I am gradually realizing that I am feeling almost like my previous self - a moderate amount of energy and more positive attitude. I really did think I was going to die soon and felt OK, in fact, good about it. Tired of struggling and wanting the end of it. My son was having none of it - hence the family Christmas!
I surmise that it has taken my bod since November to recover from the heavier meds. A relief to know I won't be dealing with that again - at least until April, and a lower dose!

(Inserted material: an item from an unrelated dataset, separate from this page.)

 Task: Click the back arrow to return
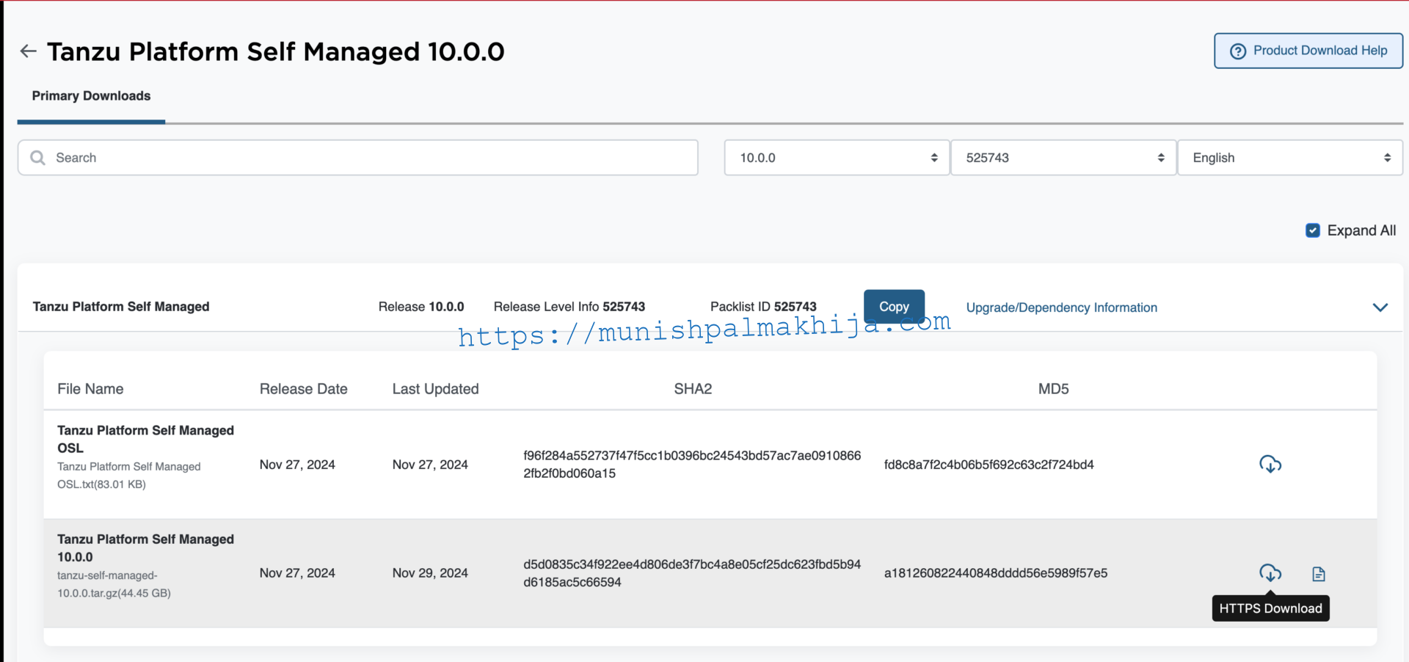28,51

The "grief Group" hit the wall on Monday. 1. The room smelled of perfume when I arrived - a major possible problem for me. I commented and received no question/no response. Then the "leader", nice but lacking, let go of the whole thing and it was a gab session with several separate gabs occurring around the table. I kept trying to get the phone to do its thing with the hearing aids tho nothing would have helped in that chaos. As we neared the end of the time, nothing meaningful had occurred and I was fairly fed up when one of the women made the pronouncement that it was a wonderful session - as though she were making a group pronouncement. I said that it was not that for me. I got royal what-for from the woman next to me for playing with my phone - it should not be allowed! Nope! She was unaware of my hearing problem. And I had only just realized she is going blind - and just learned her name as I have only seen her a very few times. The "leader" said firmly that I had no right to believe that people should listen when others are speaking. And, anyway we had just been through the holidays ... I did not inform her that the holidays are known to be highly stressful - all the more reason to check with how people were doing....... She was all upset -"all my fault!" I gave her a hug and told her it had nothing to do with her.

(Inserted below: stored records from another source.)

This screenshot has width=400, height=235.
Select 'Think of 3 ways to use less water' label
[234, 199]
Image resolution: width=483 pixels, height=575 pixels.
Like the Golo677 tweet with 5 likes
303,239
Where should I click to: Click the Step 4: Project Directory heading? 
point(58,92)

There are a few people I like and would like to get to know better. I keep telling people they are welcome to visit. I am ready to give it up. But wonder if I have a responsibility for explaining the why of it - How to improve the group for those who need it. She is a volunteer. She is suffering from loss of husband and has shared her own pain.
Everyone just left so I went out to the parking area and told the woman going blind that I was trying to use my phone to hear better. and expressed concern for how it must feel to be going blind.

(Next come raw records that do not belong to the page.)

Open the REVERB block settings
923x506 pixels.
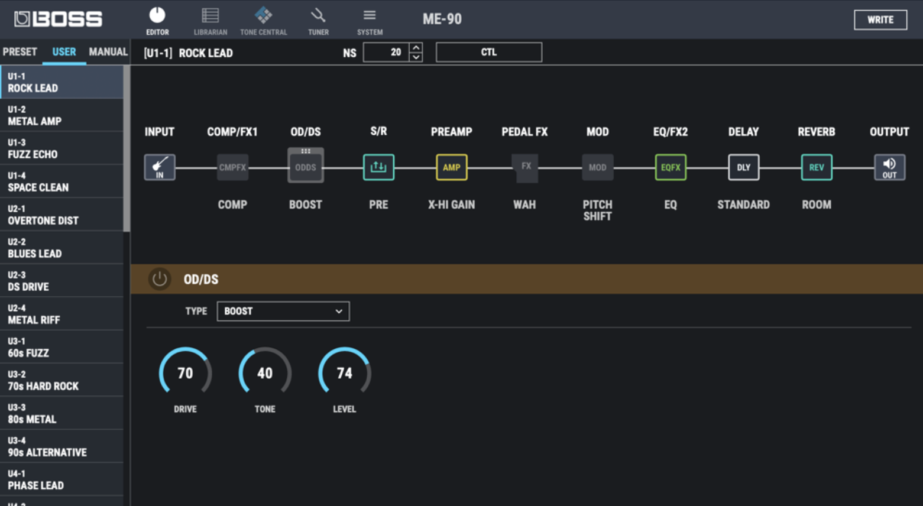click(x=817, y=167)
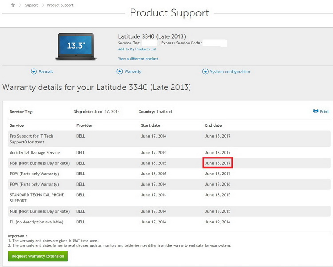333x267 pixels.
Task: Click Add to My Products List
Action: pyautogui.click(x=137, y=49)
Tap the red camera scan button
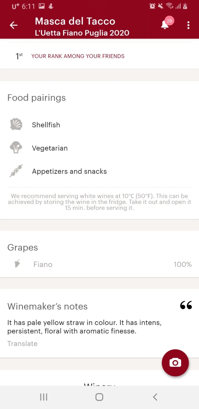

On the home front: I did major grocery shopping today "(four dif shops) - very careful not to put too much in one bag and only pick up one at a time! Took me a while to get it all in the house. Then have a bite to eat and put a roast/potatoes/carrots, in the oven along with a pan of cabbage rolls from M&M. Opened a can of yellow beans- too tired now to do up the fresh ones! Fell asleep in my chair and woke to cooked cabbage rolls and a roast needing more heat/time. Then woke up to some of the pot/car burned on the bottom but the beans and roast were fine,
However: watching the FB page for the bridge, I sent R notices of how dangerous it was - NO lights at all on the entire bridge and dreadful slush and those dreadful new fangled headlights that make it harder to see! So he decided to stay in town.